This study aimed to examine the effectiveness of a multidisciplinary intervention with aftercare (MD) compared to aerobic exercise (AE) and usual care (UC) in recently diagnosed patients with fibromyalgia (FM). In a Zelen-like design, eligible patients from the outpatient rheumatology clinics of three medical centres in the South of the Netherlands were consecutively recruited and pre-randomised to MD (n = 108), AE (n = 47) or UC (n = 48). MD consisted of a 12-week course of sociotherapy, physiotherapy, psychotherapy and creative arts therapy (three half days per week), followed by five aftercare meetings in 9 months. AE was given twice a week in a 12-week course. UC varied but incorporated at least education and lifestyle advice. Primary outcomes were health-related quality of life (HR-Qol), participation and health care utilisation. Secondary outcome was the Fibromyalgia Impact Questionnaire (FIQ). Total follow-up duration of the study was 21–24 months.
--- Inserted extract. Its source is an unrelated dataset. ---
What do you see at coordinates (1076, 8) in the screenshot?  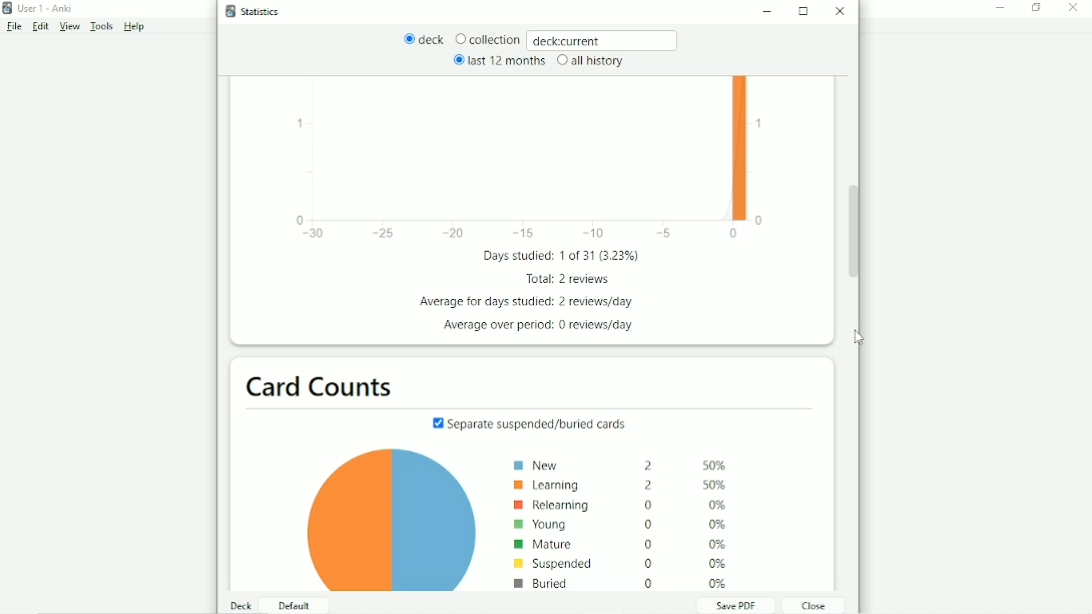 I see `Close` at bounding box center [1076, 8].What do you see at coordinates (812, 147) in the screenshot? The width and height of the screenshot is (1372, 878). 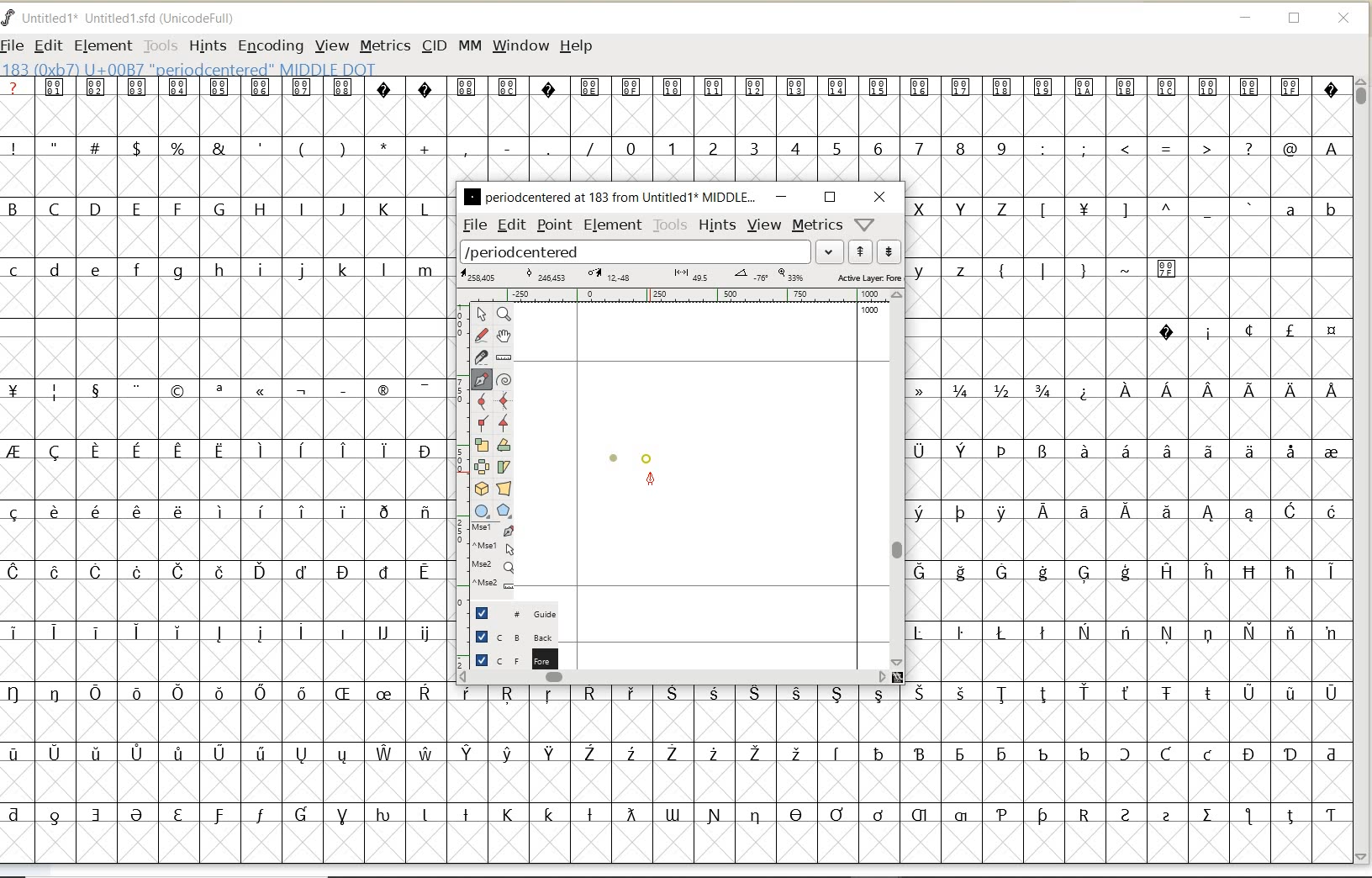 I see `numbers` at bounding box center [812, 147].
As willingness to participate in AE was limited, this group has been analysed but interpretation of the data is considered arguable. Within the MD group, a statistically significantly improved HR-Qol and a statistically significant reduction in number of hours sick leave, number of contacts with general practitioners and number of contacts with medical specialists was found. Moreover, statistically significant improvements were found on the FIQ, which increased after the intervention. However, no statistically significant between-group differences were found at the endpoint of the study. MD seemed to yield positive effects, but firm conclusions with regard to effectiveness cannot be formulated due to small between-group differences and limitations of the study.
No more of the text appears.